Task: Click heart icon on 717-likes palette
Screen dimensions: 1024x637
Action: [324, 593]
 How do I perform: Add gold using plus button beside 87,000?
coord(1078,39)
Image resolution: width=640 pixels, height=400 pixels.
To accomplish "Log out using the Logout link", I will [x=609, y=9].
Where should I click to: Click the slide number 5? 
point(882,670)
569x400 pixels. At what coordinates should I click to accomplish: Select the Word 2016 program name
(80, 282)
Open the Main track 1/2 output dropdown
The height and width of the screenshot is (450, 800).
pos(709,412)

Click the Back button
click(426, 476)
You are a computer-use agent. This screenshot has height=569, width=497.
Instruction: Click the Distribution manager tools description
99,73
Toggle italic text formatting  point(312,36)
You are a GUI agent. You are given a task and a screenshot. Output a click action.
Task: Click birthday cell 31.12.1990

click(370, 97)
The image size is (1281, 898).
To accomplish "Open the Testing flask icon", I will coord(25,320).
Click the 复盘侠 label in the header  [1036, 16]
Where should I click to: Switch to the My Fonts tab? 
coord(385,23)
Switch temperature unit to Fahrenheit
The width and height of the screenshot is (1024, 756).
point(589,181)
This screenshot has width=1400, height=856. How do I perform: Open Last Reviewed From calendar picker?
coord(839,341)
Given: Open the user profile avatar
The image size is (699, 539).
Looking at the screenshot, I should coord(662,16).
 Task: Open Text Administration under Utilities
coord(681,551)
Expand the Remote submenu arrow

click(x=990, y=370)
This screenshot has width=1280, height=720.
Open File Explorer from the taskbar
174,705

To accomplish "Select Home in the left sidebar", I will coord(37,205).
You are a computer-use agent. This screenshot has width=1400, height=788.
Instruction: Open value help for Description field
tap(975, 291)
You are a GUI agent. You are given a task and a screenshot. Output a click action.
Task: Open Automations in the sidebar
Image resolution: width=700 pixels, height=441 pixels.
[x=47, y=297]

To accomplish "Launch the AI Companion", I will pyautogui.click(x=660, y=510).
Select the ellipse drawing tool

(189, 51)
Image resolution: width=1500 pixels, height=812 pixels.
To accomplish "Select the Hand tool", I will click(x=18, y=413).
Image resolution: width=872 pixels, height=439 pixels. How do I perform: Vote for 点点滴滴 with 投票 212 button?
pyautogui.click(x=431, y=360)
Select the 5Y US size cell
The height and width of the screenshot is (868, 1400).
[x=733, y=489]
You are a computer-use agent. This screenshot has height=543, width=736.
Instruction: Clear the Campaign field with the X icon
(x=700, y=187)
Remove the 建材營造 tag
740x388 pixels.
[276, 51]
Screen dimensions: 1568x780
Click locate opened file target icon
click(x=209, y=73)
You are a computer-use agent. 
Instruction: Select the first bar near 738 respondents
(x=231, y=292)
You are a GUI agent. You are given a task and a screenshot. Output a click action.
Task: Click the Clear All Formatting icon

☆ ☆ ☆ ☆ ☆

Please state how many lines in the listing above hold the string "computer", and nothing more.

4